◆ WHAT YOU WILL DO ◆
Which lines of the records contain the word "from"? Copy each one.

Start of INFORMATION GIVEN

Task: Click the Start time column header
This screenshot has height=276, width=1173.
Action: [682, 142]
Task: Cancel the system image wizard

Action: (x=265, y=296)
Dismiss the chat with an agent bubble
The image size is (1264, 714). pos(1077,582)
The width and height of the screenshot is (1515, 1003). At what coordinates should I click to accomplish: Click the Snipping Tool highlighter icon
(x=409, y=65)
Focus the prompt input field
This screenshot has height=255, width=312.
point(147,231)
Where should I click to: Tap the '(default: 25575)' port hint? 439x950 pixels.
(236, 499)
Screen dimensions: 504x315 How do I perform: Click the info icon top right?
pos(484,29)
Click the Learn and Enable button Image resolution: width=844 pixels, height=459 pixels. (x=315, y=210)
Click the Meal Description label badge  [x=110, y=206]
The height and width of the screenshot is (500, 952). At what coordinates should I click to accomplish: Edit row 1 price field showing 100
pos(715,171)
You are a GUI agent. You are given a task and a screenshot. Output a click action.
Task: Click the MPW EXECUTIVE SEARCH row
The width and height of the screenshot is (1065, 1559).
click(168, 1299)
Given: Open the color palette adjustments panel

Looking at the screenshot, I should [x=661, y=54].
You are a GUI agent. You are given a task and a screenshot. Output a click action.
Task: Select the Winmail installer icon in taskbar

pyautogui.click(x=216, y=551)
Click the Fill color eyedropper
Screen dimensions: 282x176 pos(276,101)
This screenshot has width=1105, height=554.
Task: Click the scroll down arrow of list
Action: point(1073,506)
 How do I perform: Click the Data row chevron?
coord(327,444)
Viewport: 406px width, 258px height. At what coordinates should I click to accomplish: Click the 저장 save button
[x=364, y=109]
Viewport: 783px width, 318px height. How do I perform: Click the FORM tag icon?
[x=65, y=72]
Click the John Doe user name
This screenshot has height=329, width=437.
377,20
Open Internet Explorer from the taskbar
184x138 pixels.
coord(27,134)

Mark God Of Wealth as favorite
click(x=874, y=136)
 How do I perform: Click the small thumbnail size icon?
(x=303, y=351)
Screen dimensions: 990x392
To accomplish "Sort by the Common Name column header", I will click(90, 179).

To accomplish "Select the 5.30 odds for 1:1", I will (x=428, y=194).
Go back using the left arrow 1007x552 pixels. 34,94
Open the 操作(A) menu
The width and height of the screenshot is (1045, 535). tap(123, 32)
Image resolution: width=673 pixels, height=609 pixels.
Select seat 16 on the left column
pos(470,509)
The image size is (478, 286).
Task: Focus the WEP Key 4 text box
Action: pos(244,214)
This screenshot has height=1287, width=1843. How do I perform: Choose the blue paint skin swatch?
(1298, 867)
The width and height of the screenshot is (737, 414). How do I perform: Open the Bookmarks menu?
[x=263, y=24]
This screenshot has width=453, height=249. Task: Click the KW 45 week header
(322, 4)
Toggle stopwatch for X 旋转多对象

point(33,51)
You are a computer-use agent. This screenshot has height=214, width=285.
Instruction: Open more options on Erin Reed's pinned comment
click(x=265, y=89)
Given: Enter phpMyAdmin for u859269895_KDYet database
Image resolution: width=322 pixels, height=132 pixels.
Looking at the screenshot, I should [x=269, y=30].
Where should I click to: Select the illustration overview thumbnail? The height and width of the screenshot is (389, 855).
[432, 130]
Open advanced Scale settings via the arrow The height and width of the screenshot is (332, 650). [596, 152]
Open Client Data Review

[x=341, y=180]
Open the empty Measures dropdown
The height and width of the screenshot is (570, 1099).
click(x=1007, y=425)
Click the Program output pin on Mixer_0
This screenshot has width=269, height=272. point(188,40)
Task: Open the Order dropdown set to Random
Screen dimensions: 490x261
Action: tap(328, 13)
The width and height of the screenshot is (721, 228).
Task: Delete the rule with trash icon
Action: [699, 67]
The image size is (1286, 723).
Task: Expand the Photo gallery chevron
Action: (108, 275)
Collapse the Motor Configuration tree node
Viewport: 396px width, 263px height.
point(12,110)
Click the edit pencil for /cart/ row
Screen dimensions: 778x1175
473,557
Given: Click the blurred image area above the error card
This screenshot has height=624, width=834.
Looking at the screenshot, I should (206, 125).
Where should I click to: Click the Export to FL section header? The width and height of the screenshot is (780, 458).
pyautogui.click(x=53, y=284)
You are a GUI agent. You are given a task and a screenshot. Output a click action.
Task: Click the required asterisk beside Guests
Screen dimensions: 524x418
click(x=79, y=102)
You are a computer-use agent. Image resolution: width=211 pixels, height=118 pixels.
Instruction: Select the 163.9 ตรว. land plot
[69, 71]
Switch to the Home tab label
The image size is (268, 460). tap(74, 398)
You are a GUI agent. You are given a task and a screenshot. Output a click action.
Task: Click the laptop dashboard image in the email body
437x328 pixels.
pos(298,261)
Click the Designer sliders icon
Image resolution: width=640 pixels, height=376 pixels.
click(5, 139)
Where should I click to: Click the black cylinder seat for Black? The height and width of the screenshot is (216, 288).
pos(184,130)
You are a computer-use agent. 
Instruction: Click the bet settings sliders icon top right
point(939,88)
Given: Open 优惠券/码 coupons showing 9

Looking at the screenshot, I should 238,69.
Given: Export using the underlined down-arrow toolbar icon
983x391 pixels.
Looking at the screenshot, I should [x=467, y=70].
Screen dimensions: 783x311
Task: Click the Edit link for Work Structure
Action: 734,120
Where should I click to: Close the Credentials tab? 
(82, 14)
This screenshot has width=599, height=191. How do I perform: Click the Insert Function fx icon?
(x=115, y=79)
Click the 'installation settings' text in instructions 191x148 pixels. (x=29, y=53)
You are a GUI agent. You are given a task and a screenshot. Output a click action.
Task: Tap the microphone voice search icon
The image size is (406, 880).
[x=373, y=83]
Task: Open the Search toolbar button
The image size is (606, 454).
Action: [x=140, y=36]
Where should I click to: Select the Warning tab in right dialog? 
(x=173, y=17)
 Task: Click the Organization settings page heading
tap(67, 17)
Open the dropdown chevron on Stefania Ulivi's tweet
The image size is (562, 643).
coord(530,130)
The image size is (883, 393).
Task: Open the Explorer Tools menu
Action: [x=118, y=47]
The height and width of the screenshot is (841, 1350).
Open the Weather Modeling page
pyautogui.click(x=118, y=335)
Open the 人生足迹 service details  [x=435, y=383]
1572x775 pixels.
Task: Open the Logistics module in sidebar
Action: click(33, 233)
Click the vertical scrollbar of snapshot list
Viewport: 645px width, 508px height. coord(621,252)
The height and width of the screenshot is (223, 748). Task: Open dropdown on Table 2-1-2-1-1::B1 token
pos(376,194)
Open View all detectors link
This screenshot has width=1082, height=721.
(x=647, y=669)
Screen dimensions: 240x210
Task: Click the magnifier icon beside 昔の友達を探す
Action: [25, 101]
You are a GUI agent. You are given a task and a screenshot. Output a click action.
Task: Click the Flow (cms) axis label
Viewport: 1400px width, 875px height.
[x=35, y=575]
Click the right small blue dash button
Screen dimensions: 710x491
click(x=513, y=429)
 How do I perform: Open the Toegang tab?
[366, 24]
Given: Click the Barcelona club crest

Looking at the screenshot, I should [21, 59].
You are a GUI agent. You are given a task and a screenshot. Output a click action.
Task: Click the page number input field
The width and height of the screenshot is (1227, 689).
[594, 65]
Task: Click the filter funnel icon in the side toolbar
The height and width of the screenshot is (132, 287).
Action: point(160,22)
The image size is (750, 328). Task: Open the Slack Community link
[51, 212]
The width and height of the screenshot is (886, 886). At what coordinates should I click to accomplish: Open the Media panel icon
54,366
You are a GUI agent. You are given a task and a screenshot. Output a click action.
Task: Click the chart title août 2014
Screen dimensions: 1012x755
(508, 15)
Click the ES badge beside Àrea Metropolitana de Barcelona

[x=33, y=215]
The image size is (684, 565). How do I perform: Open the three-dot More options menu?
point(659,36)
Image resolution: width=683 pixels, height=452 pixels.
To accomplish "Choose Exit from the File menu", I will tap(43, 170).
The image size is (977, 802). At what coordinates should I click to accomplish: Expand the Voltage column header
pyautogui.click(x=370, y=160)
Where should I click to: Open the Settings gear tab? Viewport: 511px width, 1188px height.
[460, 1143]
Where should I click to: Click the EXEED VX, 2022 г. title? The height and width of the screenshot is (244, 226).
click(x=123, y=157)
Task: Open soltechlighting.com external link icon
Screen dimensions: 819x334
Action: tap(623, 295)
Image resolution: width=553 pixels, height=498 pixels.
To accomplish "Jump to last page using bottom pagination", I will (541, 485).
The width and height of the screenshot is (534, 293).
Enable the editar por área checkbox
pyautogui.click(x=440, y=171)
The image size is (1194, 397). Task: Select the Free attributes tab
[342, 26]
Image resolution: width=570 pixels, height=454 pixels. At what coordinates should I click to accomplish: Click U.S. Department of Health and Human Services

End of INFORMATION GIVEN

◆ WRITTEN ANSWER ◆
Open Internet Explorer from the taskbar
To accomplish "Choose Exit from the File menu", I will tap(43, 170).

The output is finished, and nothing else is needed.